景勝地「小倉橋」
橋本駅北口から乗車して約15分の小倉橋停留所で下車。ここには相模川に架橋された美しいアーチ橋を眺める。2本かかる橋のうち奥側が新小倉橋で、手前が小倉橋だ。
老朽化により架け替えが検討されたものの新小倉橋を新たに建設することになり、接続道路がまったく違うルートを通ることから小倉橋も残された経緯がある。
バスの系統は違うが新小倉橋も小倉橋も路線バスは通る。橋07系統は小倉橋の方だ。風光明媚な落ち着いた場所で、眺めているだけでも心が洗われる場所だ。夏場にはライトアップされたり灯篭流しが行われたりと、観光地としても一等地だ。
久保田酒造
小倉橋から順方向にまた橋07系統に乗車して約6分で無料庵停留所で下車する。妙なバス停の名称だが、これについては後述する。河原付近まで坂を下りていくと、何とも時代の付いた建造物が見えてくる。久保田酒造だ。
ここは1844年創業で蔵をはじめとして、多くの建造物が江戸時代や明治・大正期のもの。蔵の見学もできるが事前に予約が必要なので、詳細はホームページで確認されたい。
代表的な日本酒の銘柄は「相模灘」。丹沢水系の水と、おそらく長い時間をかけて育ってきたであろう蔵付きの酵母の働きもあり、スッキリとしたクセの少ないお酒だ。そしてその日本酒で仕込んだ梅酒もまた絶品で、いつまでも飲み続けていられる(と思う)ほど飲みやすく柔らかい梅酒がそこにはある。
粕取り焼酎ってご存知?
特筆すべきは日本酒だけではなく焼酎も作っていることだ。
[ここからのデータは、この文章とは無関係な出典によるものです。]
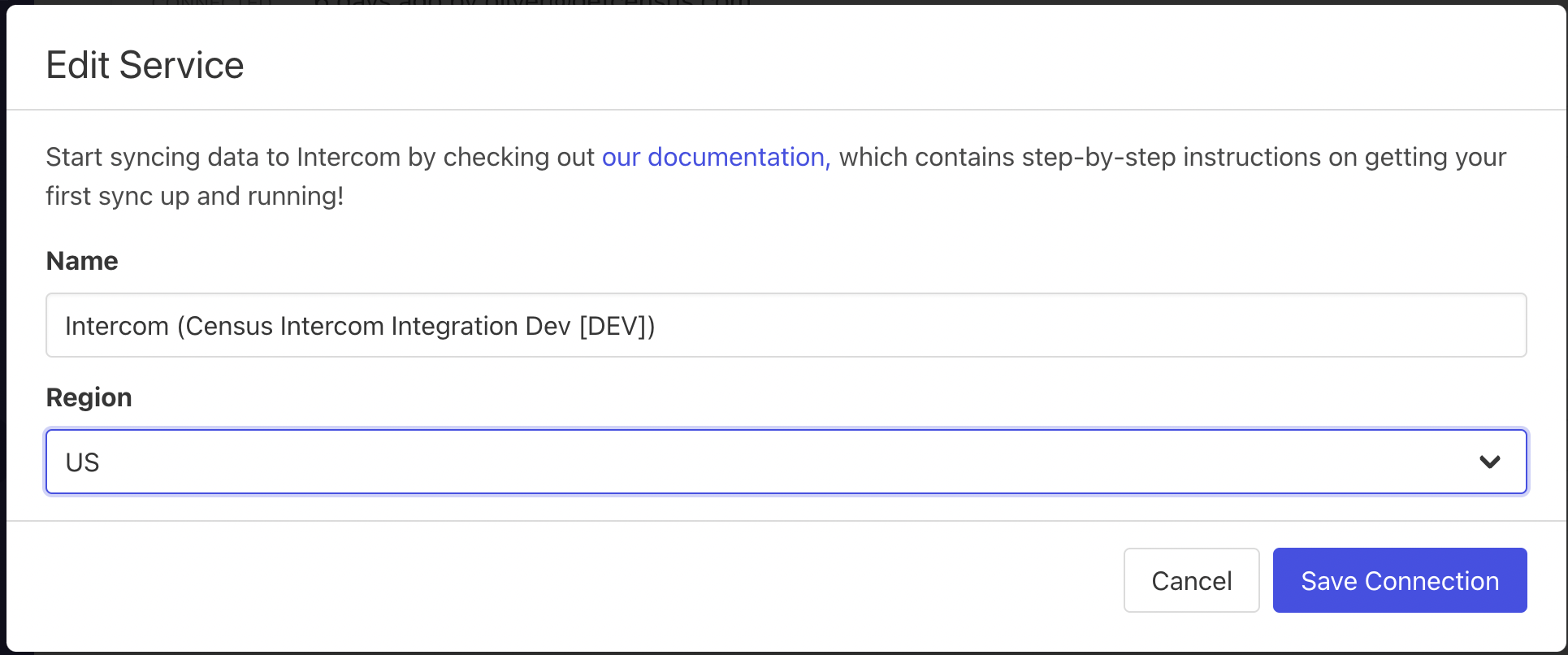
Task: Click the 'Region' field label
Action: (89, 397)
それも粕取り焼酎という記者の年代でもほとんど知らない、(日本酒の)酒粕を蒸留して得られる焼酎だ。独特の香りとクセが好みの分かれるところだが、芋焼酎に抵抗のない方であればチャレンジしていただきたい焼酎だ。
戦後日本の労働者層に出回った安価で粗悪ないわゆる「カストリ」は、この粕取り焼酎が語源ではあるが、またく異なるものであり、粕取り焼酎は蒸留する素材が芋や麦を発酵させたものではなく、日本酒の酒粕であるという違いがあるだけだ。
さて、降車した停留所の「無料庵」の名称であるが、諸説あるものの久保田酒造と関係があるというのが定説のようだ。江戸時代に久保田酒造が旅人に無料で休息できる場所を提供したことから、この名が付いたと言われている。
現在では無料で休息できる場所はないが、同社のお酒は直売しているのでお酒の大好きな方は蔵を見て味を見てはいかがだろうか。
桃月堂製菓舗
無料庵バス停からまた順方向に橋07京王に乗車、13分ほどで関停留所に到着する。下り方面バス停からは少し戻るが、上り法王バス停の目の前に和菓子店の桃月堂製菓舗がある。
ここだけで作られている「ゆず満月」は1個からでも購入可能な和スイーツだ。ゆずが当地の名産であることから、これを使用しふわっとした食感とさわやかな酸味が香るあんが特徴のスイーツだ。
千葉県からでも乗り換え1回?
関バス停から橋07系統で今度は終点の「鳥居原ふれあいの館」まで乗車する。関停留所からは約10分だ。その名の通り「鳥居原ふれあいの館」があり、目の前がバスの展開場兼折り返しバス停になっている。眼下に広がる湖は「宮ヶ瀬湖」というダム湖で、歩くのにも見るのにも優れた場所である。
ここまで来るのにかなり遠い道のりだったが、都営新宿線が京王相模原線とも直通運転しているので本八幡駅(千葉県市川市)から橋本行に乗車してしまえば、橋本駅で1回バスに乗り換えるだけで来れてしまうのが不思議だ。
「鳥居原ふれあいの館」では名産品や加工品など美味しいものから民芸品、手工業品まで幅広く取り扱っているので、掘り出し物が見つかるだろう。